Back at the Garden Stage, English maestros Gomez proved that it’s okay to have three lead vocalists in one band, with guitarists Ben Ottewell, Ian Ball and keyboardist Tom Gray all taking it in turns to share their vibrating vocal folds. Opening number Get Miles was a favourite with the swaying, sweaty crowd, as was 78 Stone Wobble (which segued into a cover of Buddy Holly’s Not Fade Away ) from their 1998 debut album, Bring It On, and We Haven’t Turned Around from 1999’s Liquid Skin. An excellent band, although the only problem is that they almost sound too much like their records, and have limited onstage energy, making the experience feel like sitting in someone’s very hot loungeroom listening to records, albeit with a couple of thousand other people.

For a band that’s been around in one form or another since 1996, Faker haven’t changed much at all since their first shows. Pulling tunes almost entirely from their big 2007 record, Be The Twilight, Faker played a solid, but extremely safe set, including This Heart Attack, Are You Magnetic and Sleepwalking. The only problem is that it’s the exact same set we’ve been hearing from them for the last couple of years. Boys, it’s time to write some new material, get into the studio, record and release it.

The Rocketsmiths have a steadily swelling reputation, but the slightly shabby sound setup at the Hibiscus Stage, which helped Violent Soho, takes some of the sheen off the ‘smiths poppy western numbers. They play all of the tracks from their spectacular new EP Parts, Pieces. The highlight track is The River – anyone who isnt dancing at this stage must have no soul. Frontman Dominic Miller wails and flails like a demonic circus ringmaster, and they go out on a high with The Boy Who Cried Misery and Man With A Gun. Brisbane bands are providing some not-unexpected highlights today.

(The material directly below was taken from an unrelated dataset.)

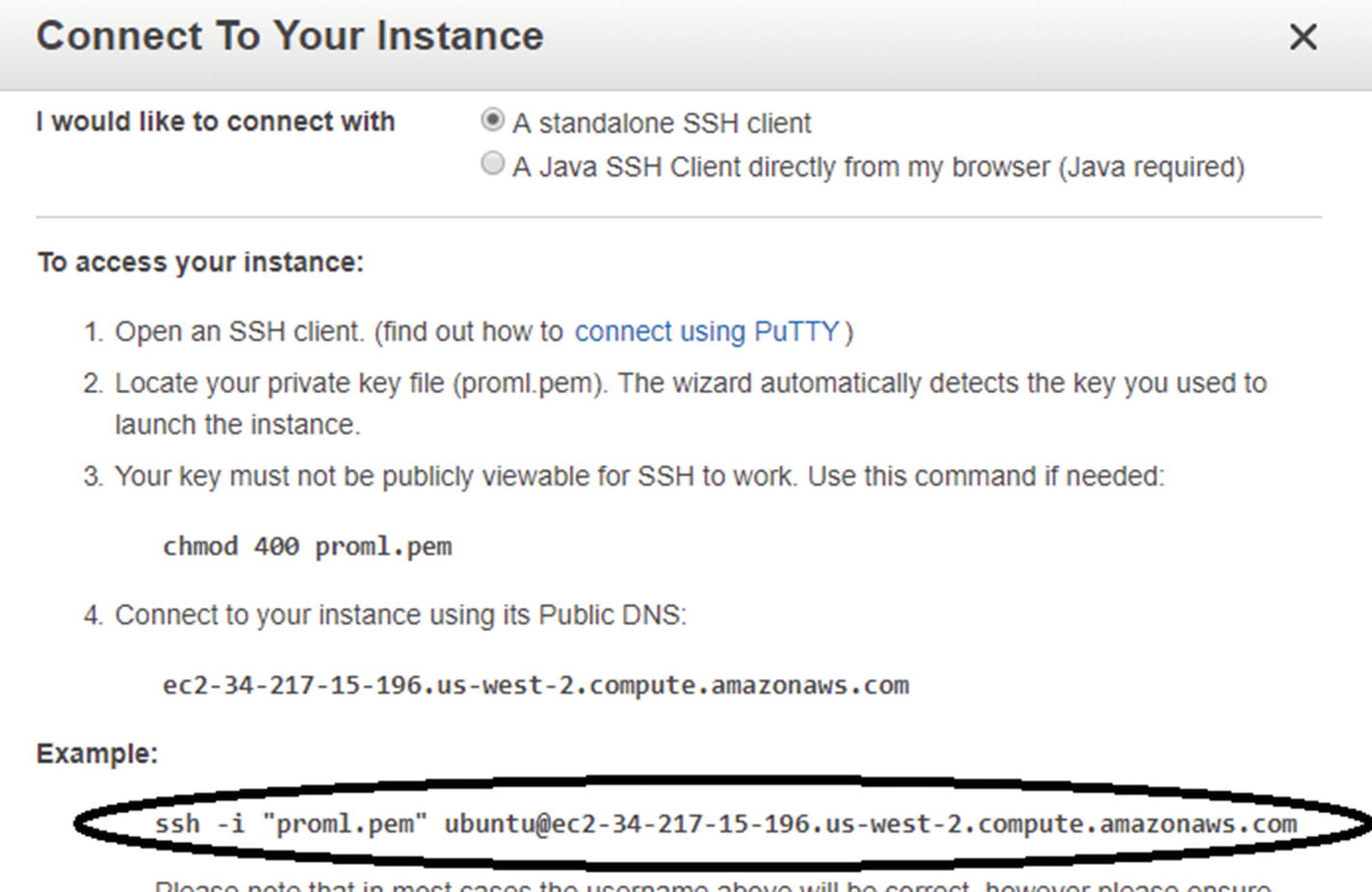Click "launch the instance" text in step 2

Brighton post-punk indie-posters, The Kooks, named themselves after David Bowie’s song on Hunky Dory, thereby creating quite a quality measure to match, which they managed to do today. Sticking mostly to cuts from studio records, Inside In/Inside Out and Konk, with a couple of new ones to tease us, The Kooks played an energetic and sometimes-frenzied set of raw indie-post-punk-dance that had even the most world-weary and gig-worn punter nodding and tapping along. Crowd pleasers were Always Where I Need To Be, Sway and Shine On. Despite the well-publicised rumours that Swedish imitators, The Swedish Kooks are going to stage-invade The Kooks at some point, we weren’t in luck tonight, having only the real thing instead.

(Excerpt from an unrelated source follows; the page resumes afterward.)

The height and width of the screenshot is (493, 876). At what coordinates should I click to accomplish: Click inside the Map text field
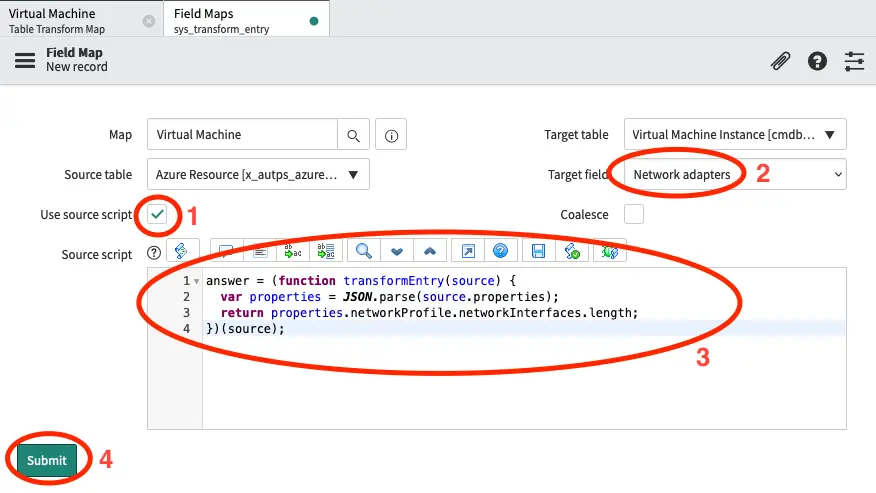click(x=242, y=135)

Performing to a relatively small, loyal crowd at the Hibiscus Stage, one would think The Gin Club would be more comfortable playing in a confined venue with spacious natural reverb like the Old Museum (where they’ve so far played four annual Christmas shows), yet the local stalwarts launch into their brief set with indomitable enthusiasm. Trimmed down to a six-piece, Captain Ben Salter and crew charge through the now-ubiquitous Ten Paces Away and crowd favourite Drug Flowers, both with the right mix of crystalline chime and crunch. A joker in the pack, golden-tonsilled Scott Regan delivers a wistful rendition of Days, underscored by Salter’s melodic lead guitar breaks. Also aired is slower, more melancholic material from recent double opus Junk; in all, the Club members’ dress rehearsal of their forthcoming Big Day Out slot proves to be just as solid and impressive as any of their headlining shows.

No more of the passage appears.